> **WHAT THIS EXERCISE ASKS**
**1.** Summarize the passage below on chest CT imaging in adult blunt trauma in two sentences.
**2.** Translate this sentence from the passage below on chest CT imaging in adult blunt trauma into Spanish: "Institutional review board approval was obtained at all study sites."
**3.** Reproduce everything in the passage below on chest CT imaging in adult blunt trauma from "Department of Emergency Medicine, University of California, Los" down to "California, San Francisco, CA.".

> **PASSAGE PROVIDED**
Department of Emergency Medicine, University of California, Los Angeles, CA.
Department of Emergency Medicine, University of California, Davis, CA.
Department of Emergency Medicine, San Francisco Fresno Medical Education Program, San Francisco, CA.
Department of Emergency Medicine, Cooper Medical School of Rowan University, Camden, NJ.
Department of Emergency Medicine, University of California at San Diego School of Medicine, San Diego, CA.
Department of Emergency Medicine, University of California, San Francisco, CA.



The use of chest computed tomography (CT) to evaluate emergency department patients with adult blunt trauma is rising. The NEXUS Chest CT decision instruments are highly sensitive identifiers of adult blunt trauma patients with thoracic injuries. However, many patients without injury exhibit one of more of the criteria so cannot be classified "low risk." We sought to determine screening performance of both individual and combined NEXUS Chest CT criteria as predictors of thoracic injury to inform chest CT imaging decisions in "non-low-risk" patients.


This was a secondary analysis of data on patients in the derivation and validation cohorts of the prospective, observational NEXUS Chest CT study, performed September 2011 to May 2014 in 11 Level I trauma centers. Institutional review board approval was obtained at all study sites. Adult blunt trauma patients receiving chest CT were included. The primary outcome was injury and major clinical injury prevalence and screening performance in patients with combinations of one, two, or three of seven individual NEXUS Chest CT criteria.

> **DATASET**

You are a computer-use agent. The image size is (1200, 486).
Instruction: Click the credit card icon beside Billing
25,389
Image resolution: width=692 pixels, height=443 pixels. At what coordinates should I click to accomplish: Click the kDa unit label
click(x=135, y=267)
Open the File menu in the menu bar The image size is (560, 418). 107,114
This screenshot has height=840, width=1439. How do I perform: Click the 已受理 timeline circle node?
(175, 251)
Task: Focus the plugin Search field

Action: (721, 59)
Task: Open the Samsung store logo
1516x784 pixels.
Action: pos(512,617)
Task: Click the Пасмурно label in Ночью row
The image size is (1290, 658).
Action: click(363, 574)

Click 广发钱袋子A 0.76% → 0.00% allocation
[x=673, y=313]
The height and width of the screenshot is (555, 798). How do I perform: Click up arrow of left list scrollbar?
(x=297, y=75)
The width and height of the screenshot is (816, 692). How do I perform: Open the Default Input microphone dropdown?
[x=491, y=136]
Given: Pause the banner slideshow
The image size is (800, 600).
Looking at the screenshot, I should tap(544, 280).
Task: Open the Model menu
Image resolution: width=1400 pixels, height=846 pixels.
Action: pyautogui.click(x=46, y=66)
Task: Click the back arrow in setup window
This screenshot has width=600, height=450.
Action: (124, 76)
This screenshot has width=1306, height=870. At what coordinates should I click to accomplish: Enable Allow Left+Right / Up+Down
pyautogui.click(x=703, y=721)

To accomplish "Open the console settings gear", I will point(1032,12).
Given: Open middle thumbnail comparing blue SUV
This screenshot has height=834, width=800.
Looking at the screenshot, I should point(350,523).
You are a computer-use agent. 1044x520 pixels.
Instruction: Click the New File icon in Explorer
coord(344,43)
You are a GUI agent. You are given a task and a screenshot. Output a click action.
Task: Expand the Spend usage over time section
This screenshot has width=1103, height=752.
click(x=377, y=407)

> **ANSWER LIST**
**1.** Chest CT use for adult blunt trauma patients in the emergency department is rising, and although the NEXUS Chest CT decision instruments are highly sensitive for thoracic injury, many uninjured patients meet one or more criteria and cannot be classified as low risk. This secondary analysis of the prospective NEXUS Chest CT study, conducted from September 2011 to May 2014 in 11 Level I trauma centers, examined how individual and combined criteria perform as predictors of thoracic injury in adult blunt trauma patients who received chest CT.

**2.** Se obtuvo la aprobación del comité de revisión institucional en todos los centros del estudio.

**3.**
Department of Emergency Medicine, University of California, Los Angeles, CA.
Department of Emergency Medicine, University of California, Davis, CA.
Department of Emergency Medicine, San Francisco Fresno Medical Education Program, San Francisco, CA.
Department of Emergency Medicine, Cooper Medical School of Rowan University, Camden, NJ.
Department of Emergency Medicine, University of California at San Diego School of Medicine, San Diego, CA.
Department of Emergency Medicine, University of California, San Francisco, CA.